How Acorn scored the deal that solidified its early reputation
Given a long distance from the creation of the British television show The Computer Programme in the early 1980s, it’s stunning in retrospect to consider what the BBC was trying to do in 1981. In an effort to boost the country’s computer literacy, the public broadcaster wanted a standardized computer it could use to drive a multi-part TV series.
Not only that, it wanted that computer wanted it to hit certain specifications based on the different things it wanted to cover in certain episodes. For its time, the requirements were fairly stringent—it wanted to feature sound, graphics, and AI at a time when those three elements were still fairly primitive in mainstream computers.

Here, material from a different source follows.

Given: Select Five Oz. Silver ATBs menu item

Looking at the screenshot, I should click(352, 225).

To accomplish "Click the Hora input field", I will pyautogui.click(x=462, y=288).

Initially, the BBC worked with Newbury Laboratories, an offshoot of Sinclair’s 1970s firm Sinclair Radionics, to produce a computer to hit the broadcaster’s specifications, but the machine, called the NewBrain, was primitive even for its time, and Newbury eventually opted out because it believed it would be unable to hit the BBC’s manufacturing goals.

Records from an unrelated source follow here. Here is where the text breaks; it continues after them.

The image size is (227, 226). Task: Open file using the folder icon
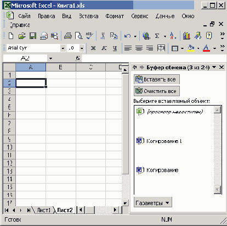click(x=22, y=36)
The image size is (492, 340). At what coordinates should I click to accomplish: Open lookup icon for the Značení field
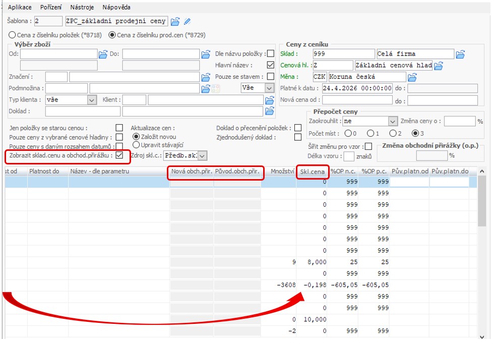[206, 77]

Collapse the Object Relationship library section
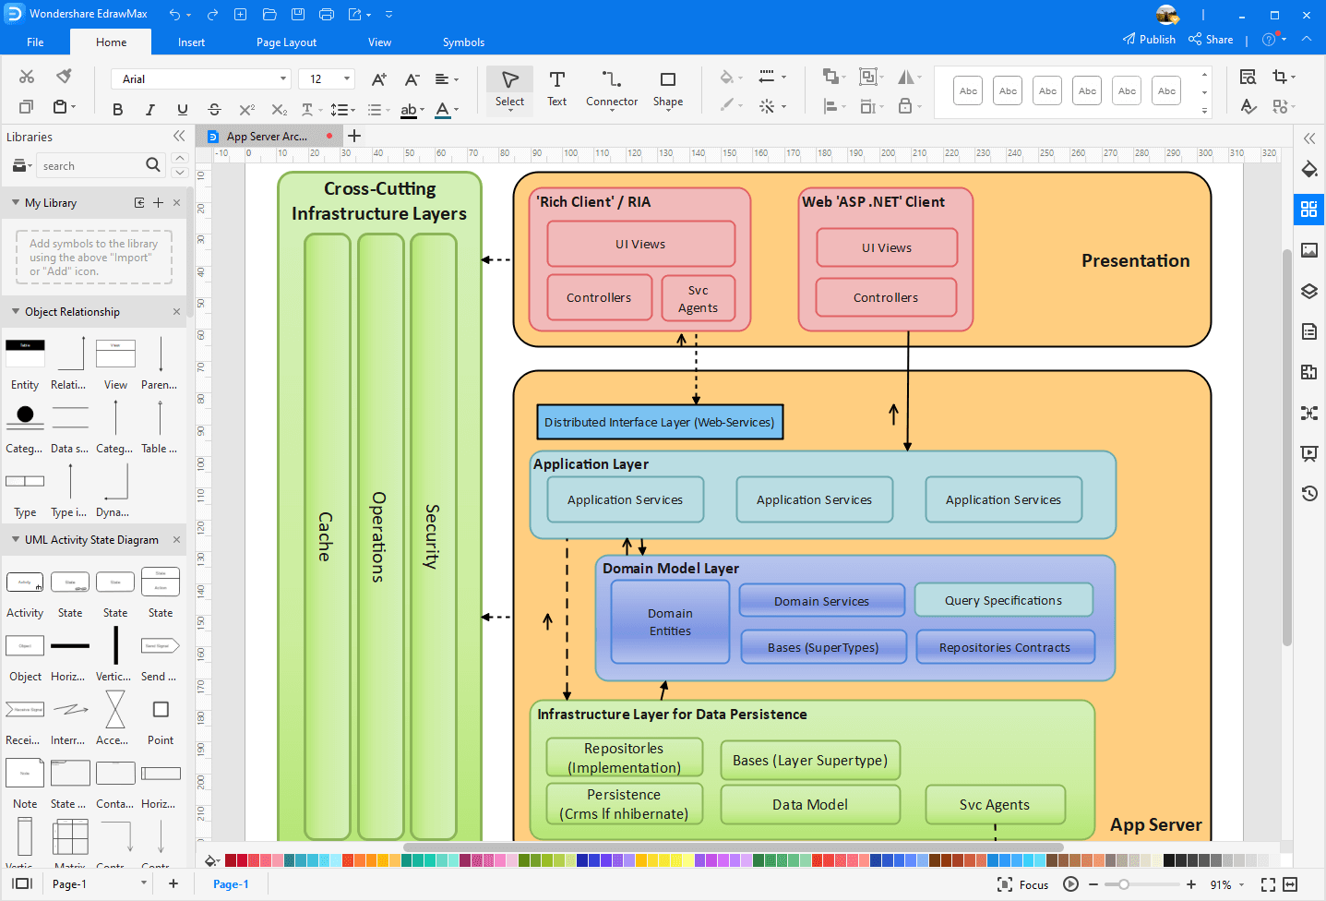click(17, 312)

The BBC eventually expanded its pool of bidders to create a computer around the show, and reached out to numerous companies, including Sinclair Research (Clive Sinclair’s replacement for Sinclair Radionics, which went belly up after a funding deal with the government went south) and the competing Acorn Computers.
Acorn, which had built its first prebuilt computer, the Atom, in the prior year, had been working on a followup called the Proton that fit essentially all the BBC’s requirements. But it was still in the planning stages, with no actual prototypes built. Curry’s solution? He leaned on students at Cambridge to build enough devices to test in just four days. As The Register noted in 2012, system developers Steve Furber and Sophie Wilson worked against an impossible deadline, having the machine ready to go just minutes before the BBC reviewed the product.

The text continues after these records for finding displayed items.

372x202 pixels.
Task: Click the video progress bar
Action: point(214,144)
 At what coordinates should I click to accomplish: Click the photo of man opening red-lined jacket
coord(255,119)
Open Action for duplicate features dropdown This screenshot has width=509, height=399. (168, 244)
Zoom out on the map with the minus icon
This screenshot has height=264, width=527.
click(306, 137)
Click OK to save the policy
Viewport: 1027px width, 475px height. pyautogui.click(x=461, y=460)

Despite Sinclair being better known in the market and having more initial success, BBC went with Acorn’s design, a move that ensured the BBC Micro, as it would become called, would become the one used in schools around the country. It was a massive hit, and it was nearly impossible for the public to get its hands on a BBC Micro in its early years.
“Acorn got the BBC contract, for reasons that baffled Sinclair but nobody else,” The Guardian recalled in 2012 amid the BBC Micro’s 30th anniversary. “Their computer combined good industrial design with significant technological innovation.”
(Don’t cry for Sinclair, though: The ZX Spectrum was a huge hit in its own right.)
I could write more about this saga, but it’s been perfectly captured by the BBC in the 2009 docudrama Micro Men, which features Alexander Armstrong as Sinclair and Martin Freeman as Curry. It’s on YouTube, and it’s very much worth watching.
When it comes to ARM, the real story is what happened after this point—what happened after the big success?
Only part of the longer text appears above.